I might be missing something on this, but if you've got two tubes and running heising, all that you need to do is to fit in another mod iron - a P-P one - and ur done. You don't need a gapped mod iron... so almost anyone that fits physically and has the right impedances will work nicely.

  Ok Bear, I actually DO have a P-P transformer in there. Wink I don't know what to call it, but this is a variation of Heising that allows full transformer interleaving, no core saturation and hence, no core gap. Carl was right, no amount of simple diddling with the G50 can fix that audio. The stock mod transformer just has way to little inductance with 1/4 amp flowing through the primary. With my change, I am flat from 50-5000 hz at about 80% modulation (with pre-emphasis feature removed). Before the low end suffered greatly below 500hz. Here is my post about this with links to pictures, schematic, etc. Scroll down to reply 7 at:

http://amfone.net/Amforum/index.php?topic=18961.0

   So call me a crazy, but this class A modulation is really clean, and without the bad stuff from mod transformer leakage inductance. If I had a mod tranny with an voice coil winding, I might have done different. With the approach I have, the part I don't like is the cathode bias that rises as I approach 80% modulation; such that 100% is possible only momentarily on voice peaks before that 1000 uf cathode bypass cap charges up.

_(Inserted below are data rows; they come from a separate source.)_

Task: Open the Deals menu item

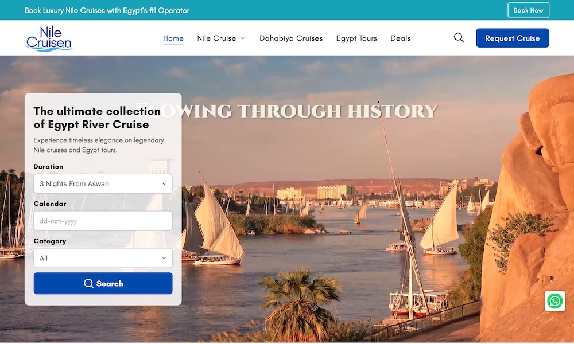Action: tap(401, 38)
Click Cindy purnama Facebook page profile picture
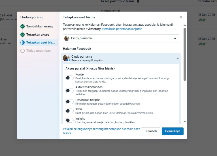Screen dimensions: 217x156 [x=66, y=58]
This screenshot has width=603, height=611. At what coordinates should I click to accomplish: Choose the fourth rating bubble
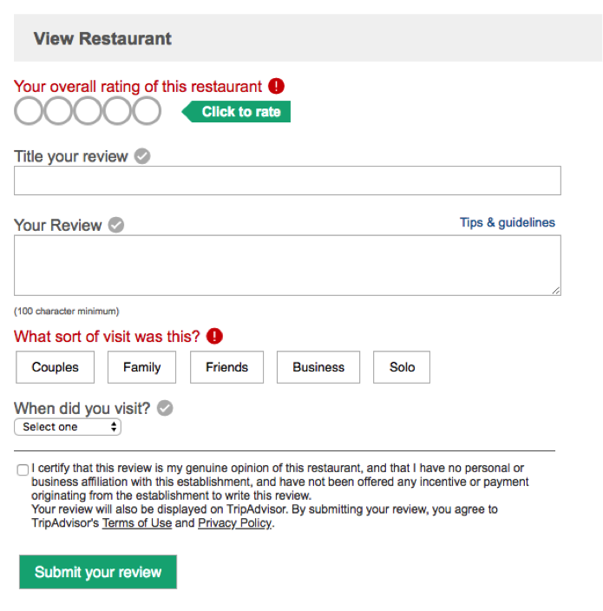[x=117, y=111]
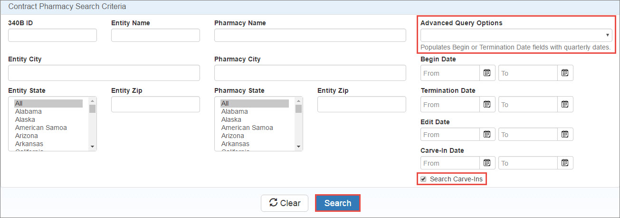Open the Begin Date To calendar picker

pyautogui.click(x=565, y=73)
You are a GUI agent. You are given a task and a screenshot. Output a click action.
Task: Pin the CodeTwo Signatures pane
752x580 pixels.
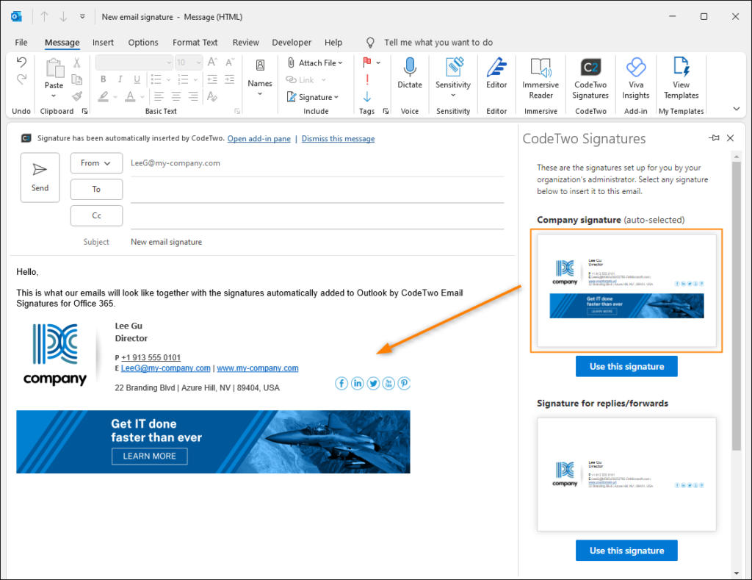coord(713,137)
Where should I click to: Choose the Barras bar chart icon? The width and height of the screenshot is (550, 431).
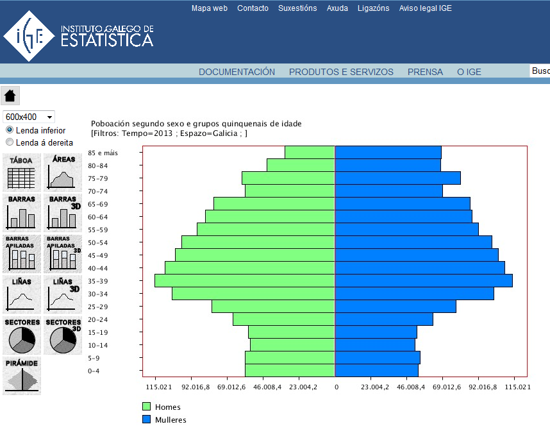click(x=22, y=213)
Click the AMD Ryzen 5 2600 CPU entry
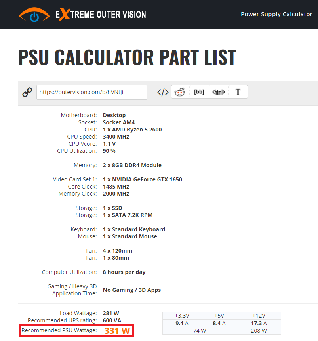 pos(132,130)
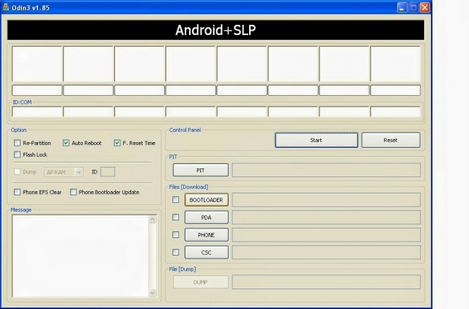Uncheck the Auto Reboot option
Image resolution: width=469 pixels, height=309 pixels.
(67, 143)
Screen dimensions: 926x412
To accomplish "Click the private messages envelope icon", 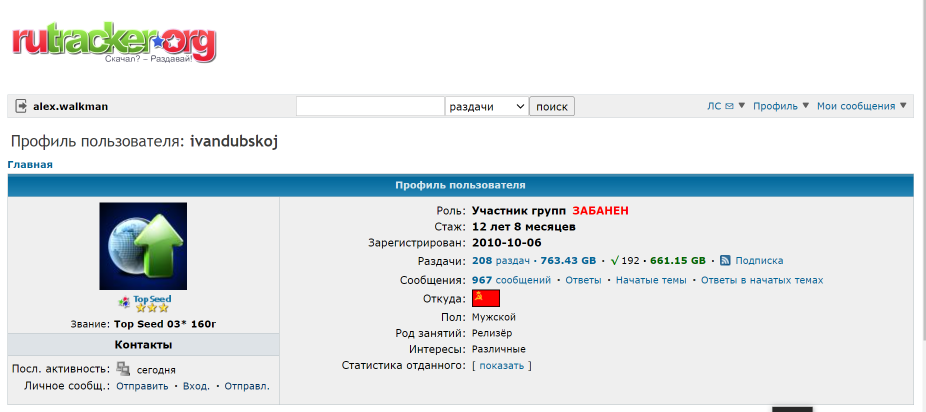I will 730,106.
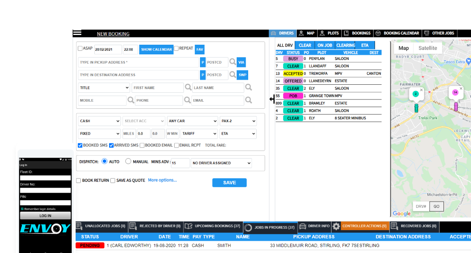Viewport: 471px width, 253px height.
Task: Click the green taxi marker on map
Action: point(416,108)
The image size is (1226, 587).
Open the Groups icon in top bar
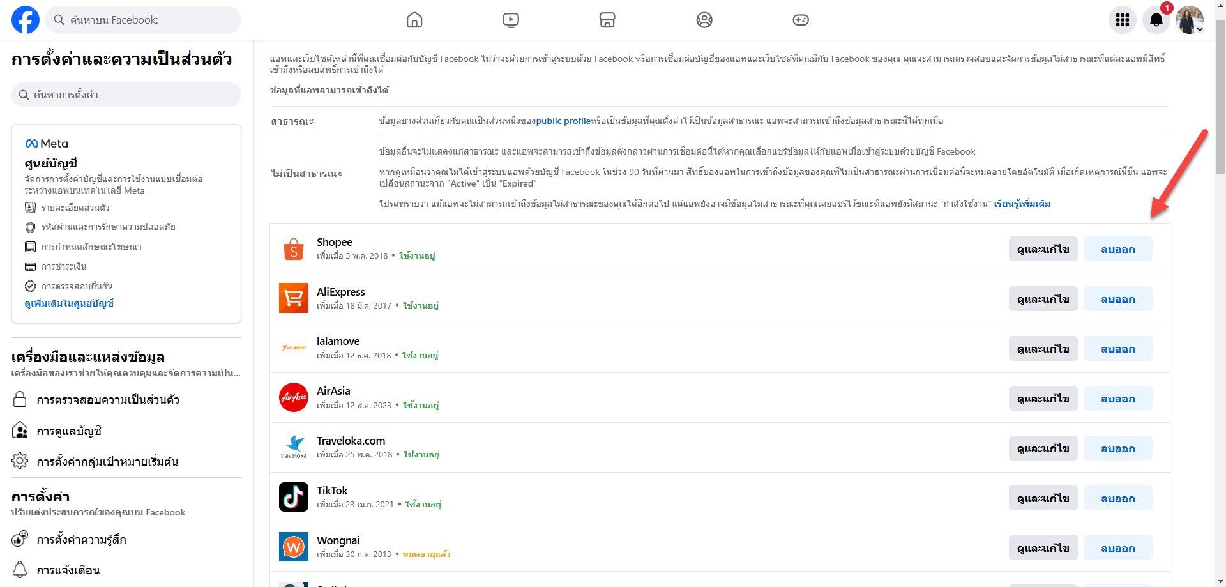click(x=704, y=20)
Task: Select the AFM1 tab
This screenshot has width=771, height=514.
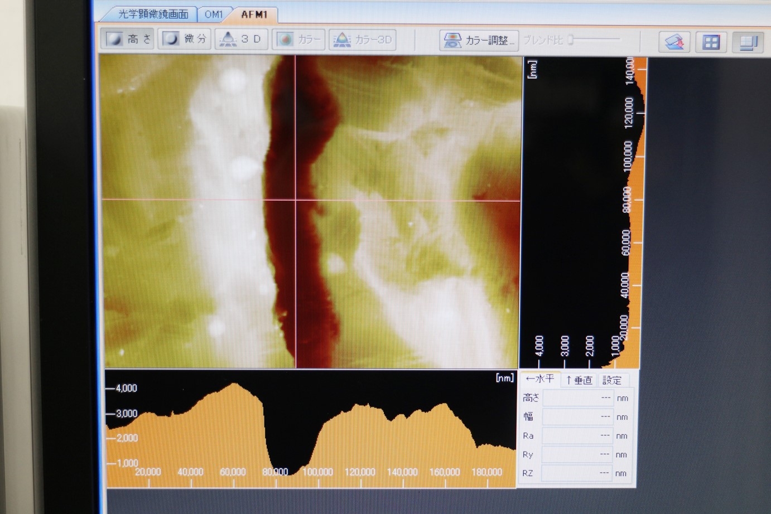Action: click(x=254, y=14)
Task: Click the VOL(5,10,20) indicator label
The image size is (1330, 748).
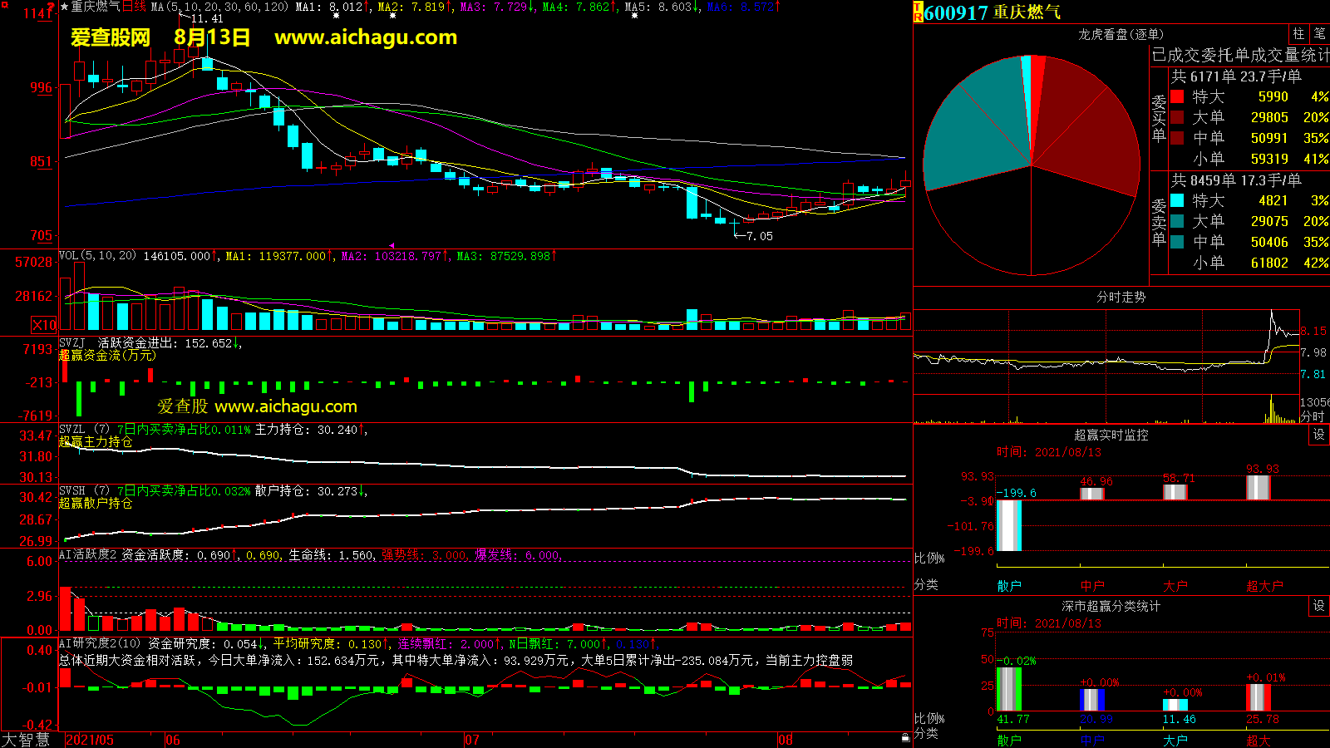Action: [x=97, y=256]
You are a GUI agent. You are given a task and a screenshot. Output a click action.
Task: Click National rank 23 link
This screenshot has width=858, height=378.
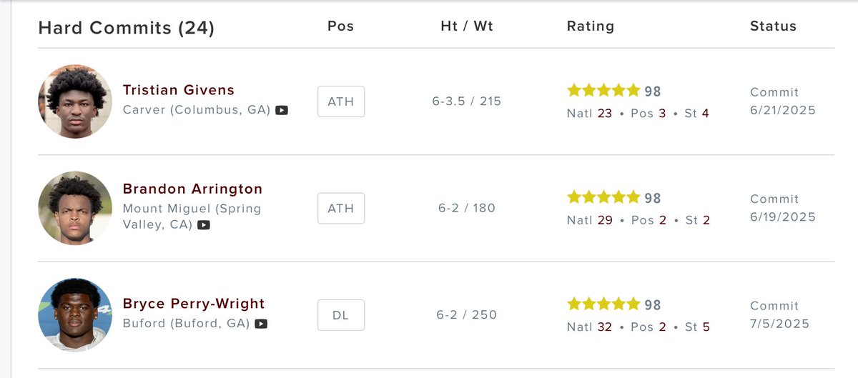click(x=604, y=113)
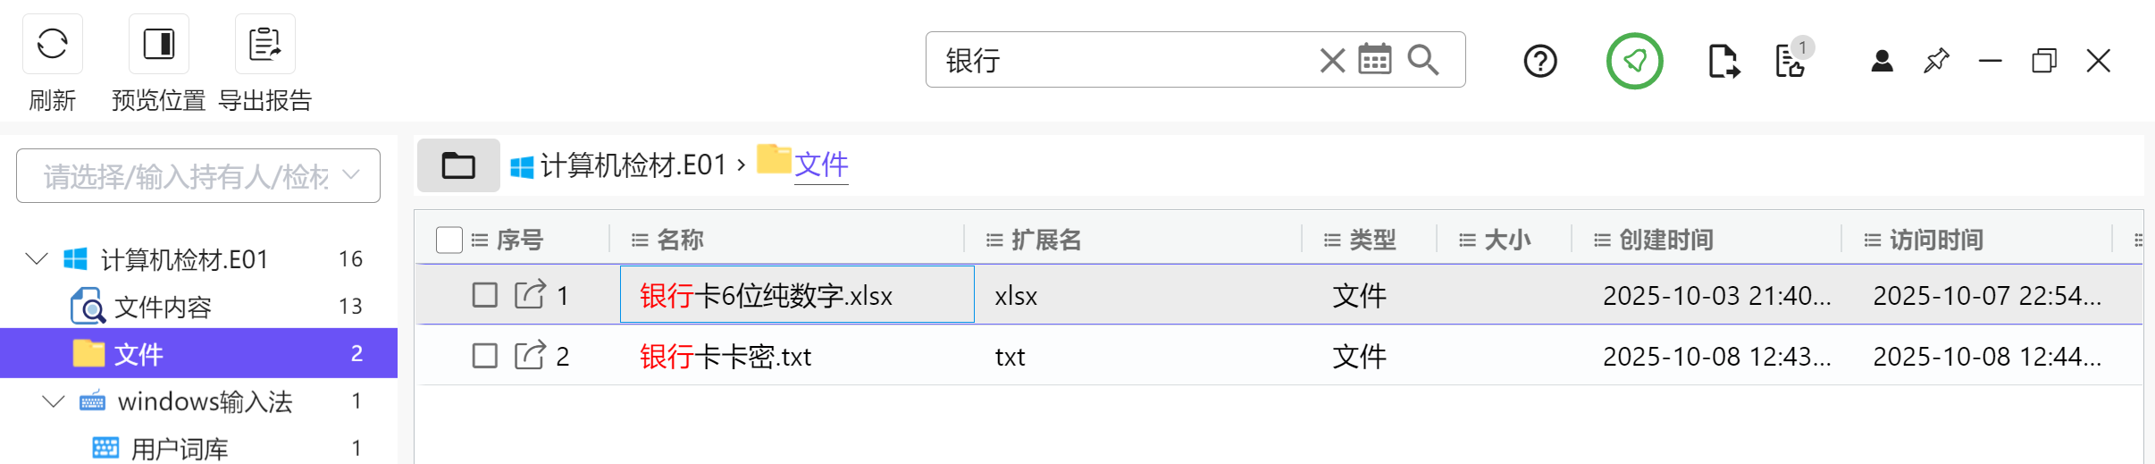The height and width of the screenshot is (464, 2155).
Task: Click the 文件 breadcrumb link
Action: pyautogui.click(x=821, y=165)
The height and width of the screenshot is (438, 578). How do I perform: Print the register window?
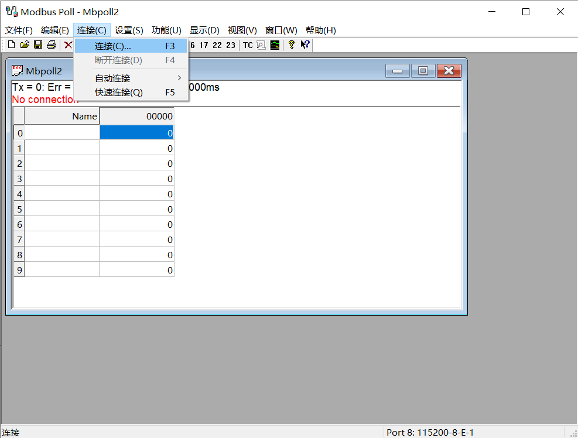[51, 45]
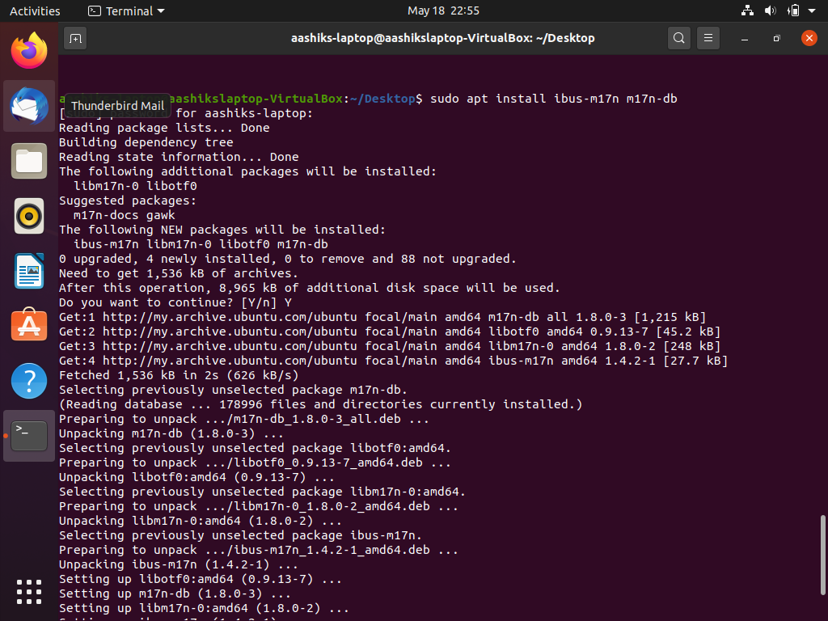Click the volume speaker icon
Image resolution: width=828 pixels, height=621 pixels.
pos(770,11)
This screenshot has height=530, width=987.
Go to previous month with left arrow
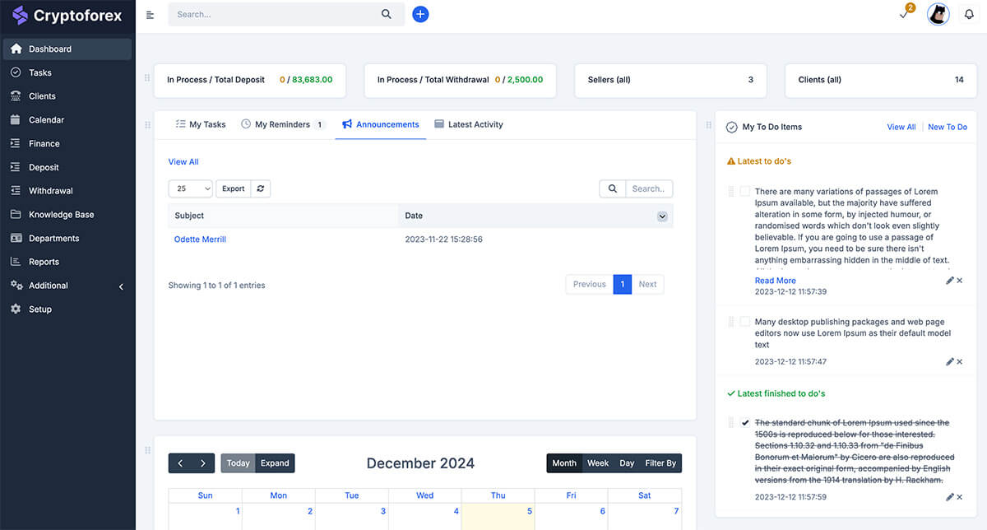coord(180,463)
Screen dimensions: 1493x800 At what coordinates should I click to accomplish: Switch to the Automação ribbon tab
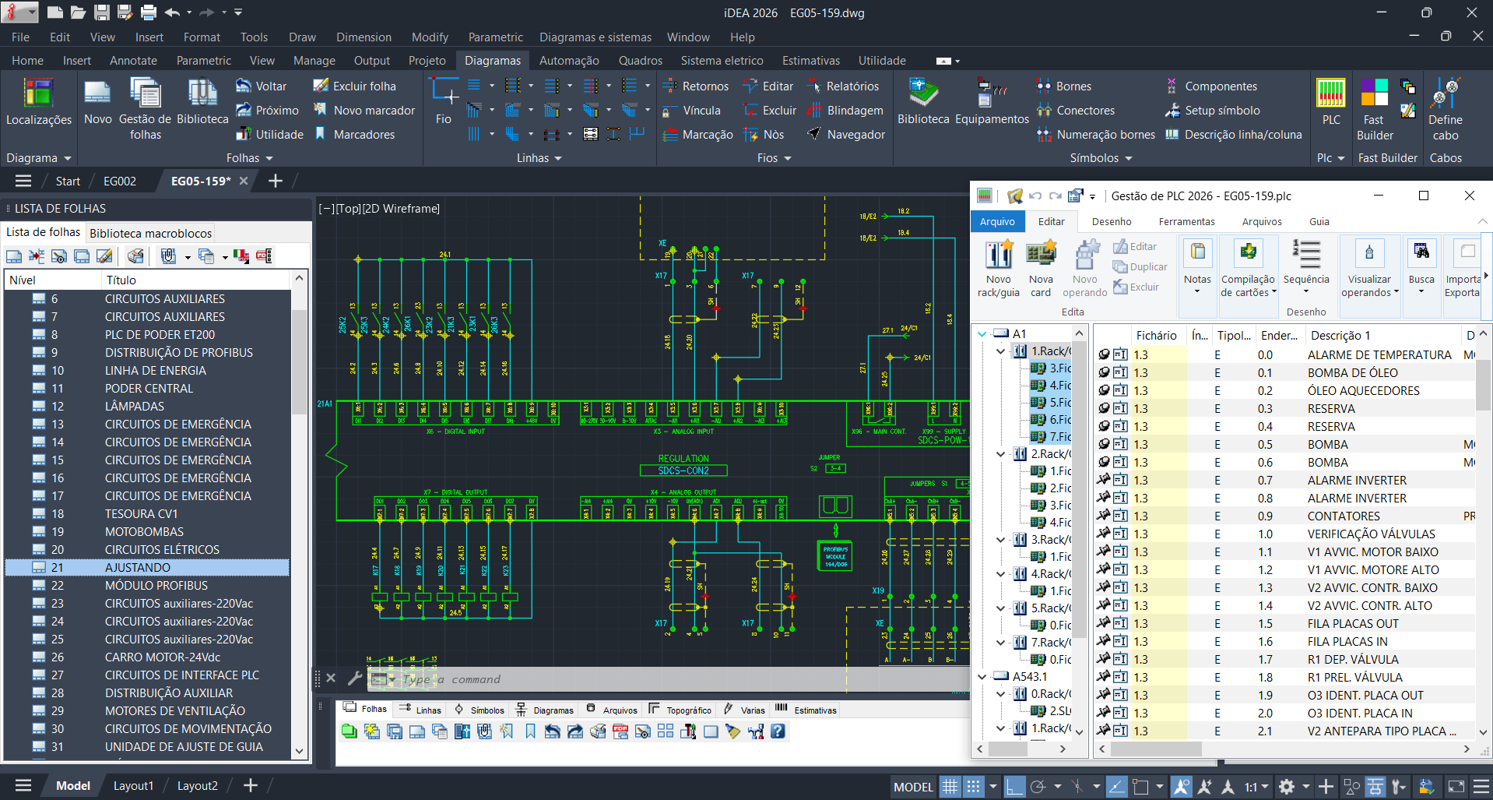[x=569, y=61]
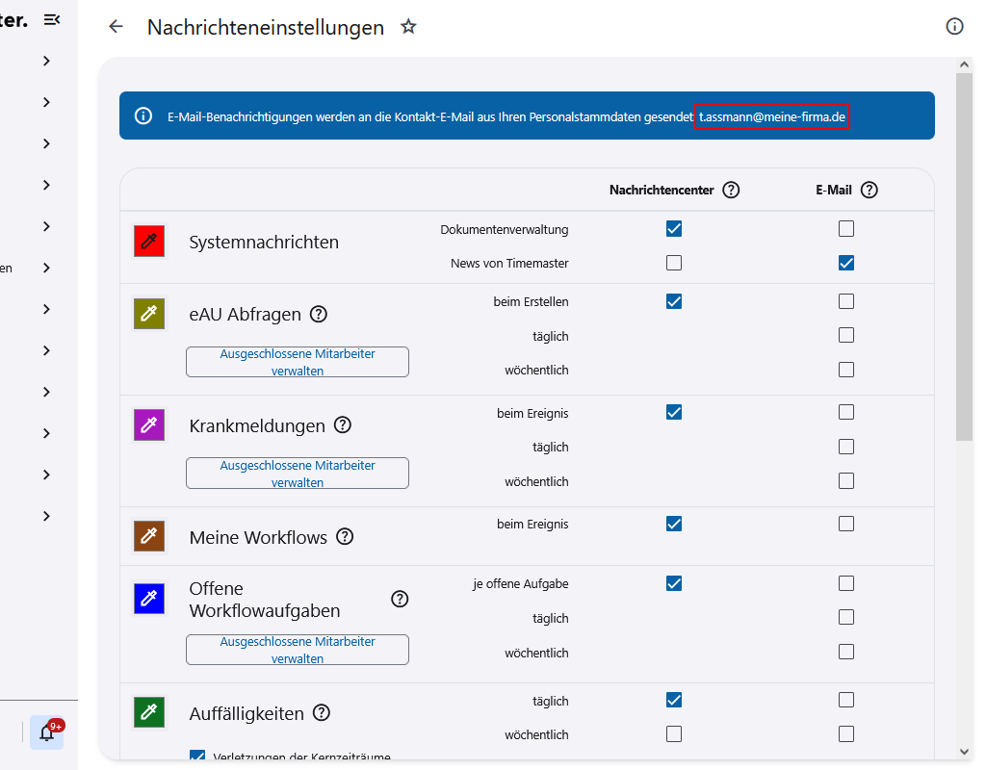The height and width of the screenshot is (770, 986).
Task: Select the green edit icon for Auffälligkeiten
Action: click(149, 712)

    If I just went to fixed bias with no cathode resistor, that problem would go away. Problem is however that the two stage cathode current (rcvr audio = LO AND xmit audio = HI) goes away, and I'd need to add a bias supply. So instead I was looking at the bias shift topology along with ability to drive them 6L6's into grid current (class A2) to get a little more power out of that modulator by increasing the plate downward swing closer to the cathode.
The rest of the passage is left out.